Studies worldwide have shown that high-dose rifampicin beyond rifampicin 20 mg/kg, especially R35, is safe, well-tolerated, and provides the highest adjusted HR of 2.04 with respect to time to stable culture conversion at week 8 [7, 8, 17]. The HICON-R trial is a phase IIb RCT working to address the safety, tolerability, and efficacy of an intermediary high rifampicin dose between R10 and R35, namely R25, in the treatment of drug-sensitive PTB. The reason for choosing R25 is that no clinical trial data on high-dose rifampicin R25 were available in India and globally during the start of this trial, and the expectation is that R25 could be less hepatotoxic and could yield week 8 and end-of-treatment aHR/percentage of culture conversion close to R35. Our results proved that to be true with respect to hepatotoxicity and time to culture conversion.

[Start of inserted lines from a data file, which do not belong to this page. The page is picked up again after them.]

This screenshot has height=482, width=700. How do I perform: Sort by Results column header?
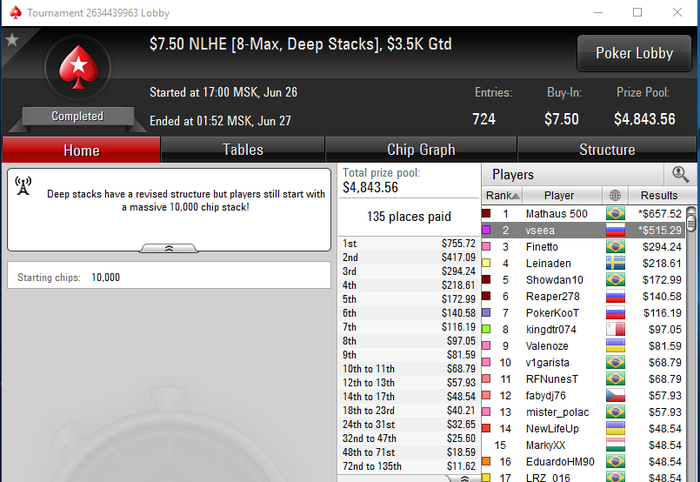pos(659,195)
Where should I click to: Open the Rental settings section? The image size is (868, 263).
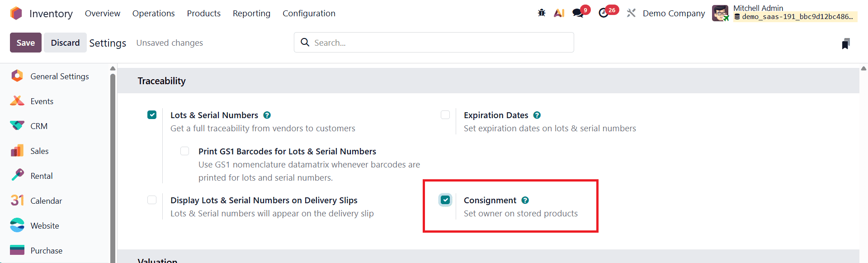[x=41, y=175]
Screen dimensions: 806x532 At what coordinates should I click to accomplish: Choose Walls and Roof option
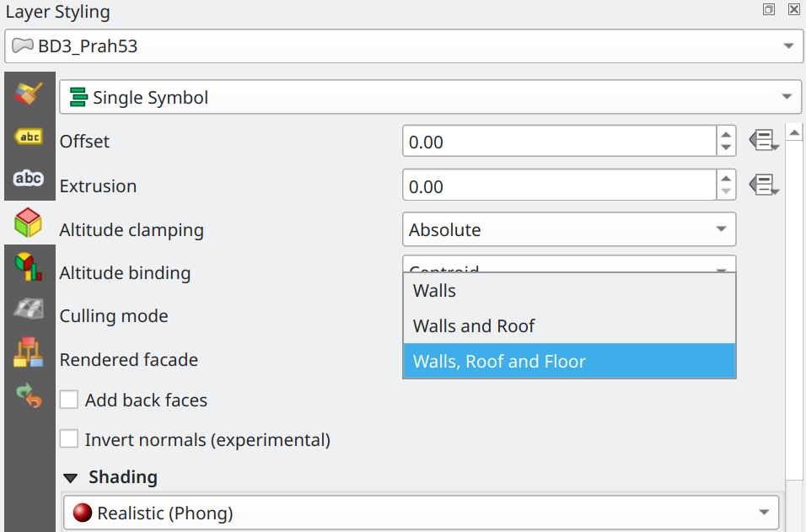(x=569, y=326)
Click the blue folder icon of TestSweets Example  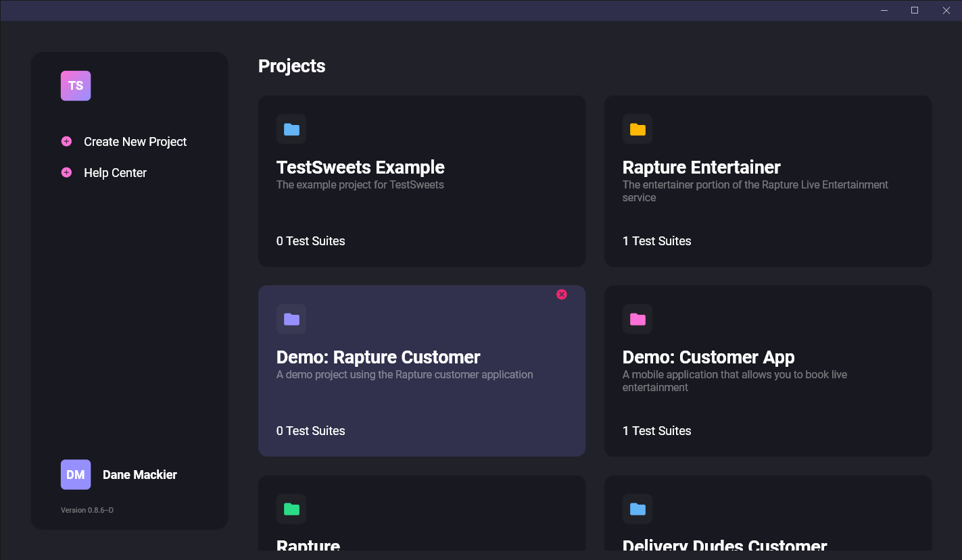click(x=291, y=129)
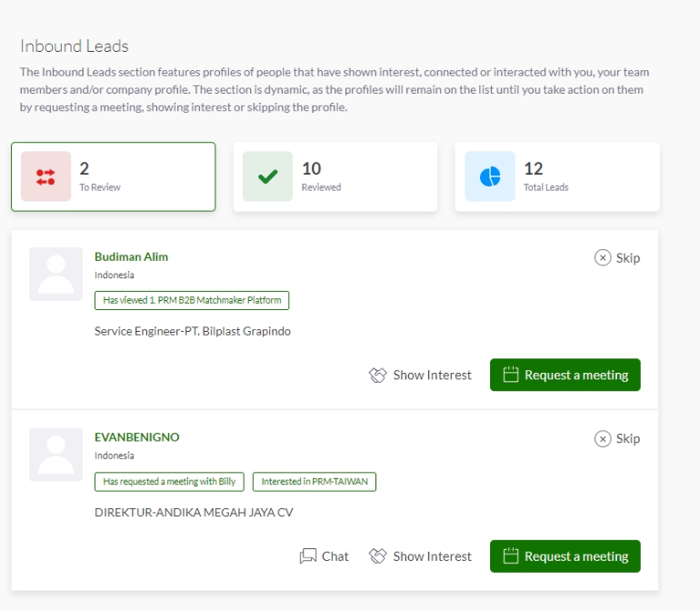
Task: Request a meeting with EVANBENIGNO
Action: tap(565, 556)
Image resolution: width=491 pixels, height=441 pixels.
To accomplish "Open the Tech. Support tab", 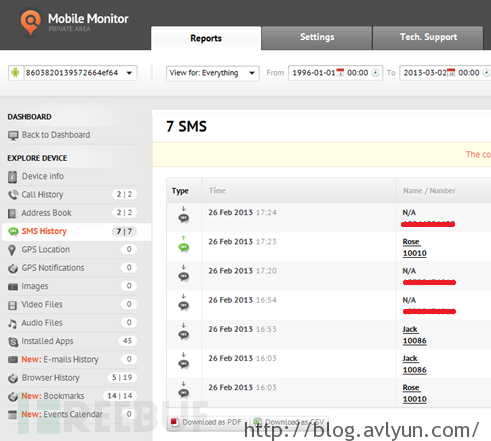I will (428, 38).
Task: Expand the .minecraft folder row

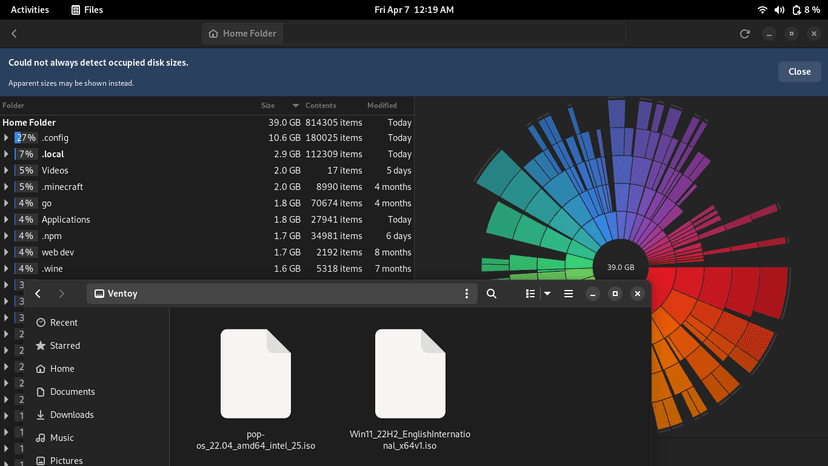Action: click(6, 187)
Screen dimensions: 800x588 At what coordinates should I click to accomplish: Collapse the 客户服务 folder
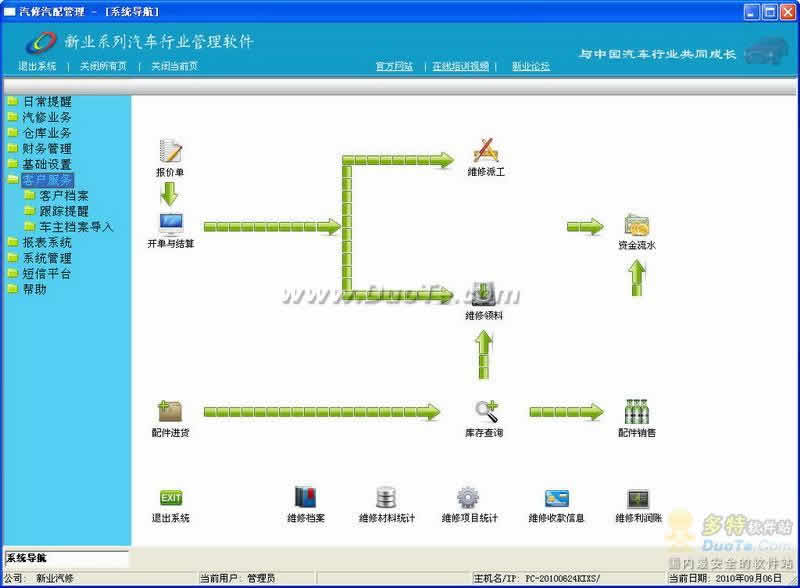(x=46, y=180)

On comparison between R10 and the high-dose R25/R35 arms, even though the overall grade 3/4 toxicity was comparable, R35 but not R25, had significantly higher grade 3/4 hepatotoxicity, hyperbilirubinemia, clinical jaundice, and treatment interruptions. This is in contrast to findings of Boeree et al. [17], which showed that R35 had comparable level of hepatotoxicity with R10. When we analyzed the Cmax data, we found that 37% of patients in R35 showed supratherapeutic levels of rifampicin compared with only 7% in R25, whereas there is not much change in the Cmax of pyrazinamide and isoniazid. (manuscript in preparation). This is in line with Boeree et al. [7], who showed more than a proportional increase of peak concentration with increasing doses of rifampicin. This might be one of the reasons for higher hepatotoxicity observed in the R35 arm.

We analyzed the adjusted HR for time-to-culture conversion to know the ability of the experimental arms to potentially shorten the treatment duration. With our m-ITT population, the aHR in MGIT for R25 is closer to R35 from the eighth week to the end of treatment. The adjusted value of HR seen in our study at week-8 is slightly lesser than that seen with Boeree et al. [17]. This could be because of the difference in the factors used to adjust the HR. We have used well-defined clinical factors that influence the culture conversion during treatment [24]. Furthermore, our aHR at week 8 with solid media is better than MGIT-based aHR reported by Boeree et al. [17]. The aHR values calculated beyond 8 weeks have not shown any major change in our experimental arms, because 90% of our patients have got converted at eighth week time point itself. Even though the conversion rate is faster in R35, the burden of handling hepatotoxicity cases in R35 will be more in the field conditions compared with R25 and R10.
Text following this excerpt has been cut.